● **Text under study**:
Yes, this girl has lived with Infantilism her entire life. It does not necessarily manifest itself in sexual ways, as it does in a lot of people, she is namely just mentally and emotionally 'stunted' if you will. She attended college, got married, had children, and successfully held down a job for many years, but she was never fully present. She calls it 'pretending' because she doesn't consider herself an adult. Intellectually, she is as smart as any other person her biological age, if not smarter, but as she puts it, 'her adult self has wide breadth but nearly no depth.' She believes that adults are scary and nasty, and wants no part of that world. She tries to understand more adult things when she talks with others, but it is very clear that is simply a child trying to put on an adult mask.

She does harbor an immense amount of guilt, simply because she feels as though she is a burden to those she cares about the most, her partner and children, namely. I truly believe the core of her true self is infantile, but most of her family is not supportive of this, and she feels as though she has cheated them on some level. She has so much awareness about the things around her that it causes unnecessary stress for her as well.

As far as mental health services, she does see a therapist on a regular basis, and has done so for many years. It seems to give her the 'outside reassurance' she needs to prove to herself that she is not necessarily 'wrong.' She consistently tells me how much she loves and needs me, which is so nice to hear, and honestly, I love it. I have always been a nurturer to those around me, and I care so much for her, that I don't mind taking on a third baby, I just wish there was a book I could read that would help me raise her the way she needs. She is absolutely mortified any time I speak of growing up, even if it isn't in reference to her, and I am afraid of accidentally doing something to make her regress even more.

● **Tasks to complete**:
1 - In the account of living with infantilism, what word does she use for the way she has lived her adult life?
2 - Reproduce the account of living with infantilism word for word, everything from "Yes, this girl" down to "an adult mask.".

● **Source information**:
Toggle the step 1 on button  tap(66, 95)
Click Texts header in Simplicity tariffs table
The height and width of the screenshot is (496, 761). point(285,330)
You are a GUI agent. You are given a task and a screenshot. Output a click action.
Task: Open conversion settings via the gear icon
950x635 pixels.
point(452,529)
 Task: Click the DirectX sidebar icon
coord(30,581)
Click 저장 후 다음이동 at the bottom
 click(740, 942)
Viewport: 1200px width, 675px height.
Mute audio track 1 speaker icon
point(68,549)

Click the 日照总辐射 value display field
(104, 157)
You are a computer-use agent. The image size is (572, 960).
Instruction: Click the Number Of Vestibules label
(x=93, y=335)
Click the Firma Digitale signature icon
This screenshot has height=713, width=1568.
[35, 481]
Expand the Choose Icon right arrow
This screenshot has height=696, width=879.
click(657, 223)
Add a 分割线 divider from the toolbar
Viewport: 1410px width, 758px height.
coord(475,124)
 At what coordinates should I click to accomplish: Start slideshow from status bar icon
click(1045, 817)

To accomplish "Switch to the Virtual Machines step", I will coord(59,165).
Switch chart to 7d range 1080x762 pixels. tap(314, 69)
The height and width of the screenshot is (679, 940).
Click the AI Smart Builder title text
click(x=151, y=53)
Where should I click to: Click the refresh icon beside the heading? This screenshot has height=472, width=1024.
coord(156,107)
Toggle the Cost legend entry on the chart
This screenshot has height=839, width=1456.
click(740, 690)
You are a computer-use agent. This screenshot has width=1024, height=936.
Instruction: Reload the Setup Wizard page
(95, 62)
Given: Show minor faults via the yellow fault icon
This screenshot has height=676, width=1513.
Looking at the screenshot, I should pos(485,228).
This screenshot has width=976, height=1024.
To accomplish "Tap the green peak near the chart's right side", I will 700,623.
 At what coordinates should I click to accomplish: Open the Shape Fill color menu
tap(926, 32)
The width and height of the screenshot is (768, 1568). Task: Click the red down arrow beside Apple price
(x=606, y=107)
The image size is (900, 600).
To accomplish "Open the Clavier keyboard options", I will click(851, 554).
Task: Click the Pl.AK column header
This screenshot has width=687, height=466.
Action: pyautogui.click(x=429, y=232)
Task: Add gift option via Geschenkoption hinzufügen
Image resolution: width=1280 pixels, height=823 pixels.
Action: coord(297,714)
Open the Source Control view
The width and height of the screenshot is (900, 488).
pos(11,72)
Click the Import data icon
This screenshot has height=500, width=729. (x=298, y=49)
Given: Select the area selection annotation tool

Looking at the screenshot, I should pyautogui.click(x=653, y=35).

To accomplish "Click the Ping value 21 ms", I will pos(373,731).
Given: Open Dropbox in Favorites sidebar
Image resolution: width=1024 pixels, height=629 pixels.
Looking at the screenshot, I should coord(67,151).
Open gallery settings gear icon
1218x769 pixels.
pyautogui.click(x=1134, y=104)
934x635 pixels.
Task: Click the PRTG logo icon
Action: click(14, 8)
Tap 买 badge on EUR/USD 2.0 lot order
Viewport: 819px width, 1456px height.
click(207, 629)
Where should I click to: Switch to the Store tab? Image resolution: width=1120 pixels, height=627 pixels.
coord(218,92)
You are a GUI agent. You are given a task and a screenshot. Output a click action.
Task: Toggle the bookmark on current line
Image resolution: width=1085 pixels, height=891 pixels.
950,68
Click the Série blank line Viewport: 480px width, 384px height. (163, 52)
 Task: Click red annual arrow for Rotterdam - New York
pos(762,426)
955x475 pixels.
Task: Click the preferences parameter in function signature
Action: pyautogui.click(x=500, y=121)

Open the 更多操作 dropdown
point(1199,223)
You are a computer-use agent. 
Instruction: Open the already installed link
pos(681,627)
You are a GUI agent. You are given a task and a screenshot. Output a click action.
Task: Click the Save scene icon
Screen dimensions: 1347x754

● **Results by task**:
1 - She calls it "pretending."

2 -
Yes, this girl has lived with Infantilism her entire life. It does not necessarily manifest itself in sexual ways, as it does in a lot of people, she is namely just mentally and emotionally 'stunted' if you will. She attended college, got married, had children, and successfully held down a job for many years, but she was never fully present. She calls it 'pretending' because she doesn't consider herself an adult. Intellectually, she is as smart as any other person her biological age, if not smarter, but as she puts it, 'her adult self has wide breadth but nearly no depth.' She believes that adults are scary and nasty, and wants no part of that world. She tries to understand more adult things when she talks with others, but it is very clear that is simply a child trying to put on an adult mask.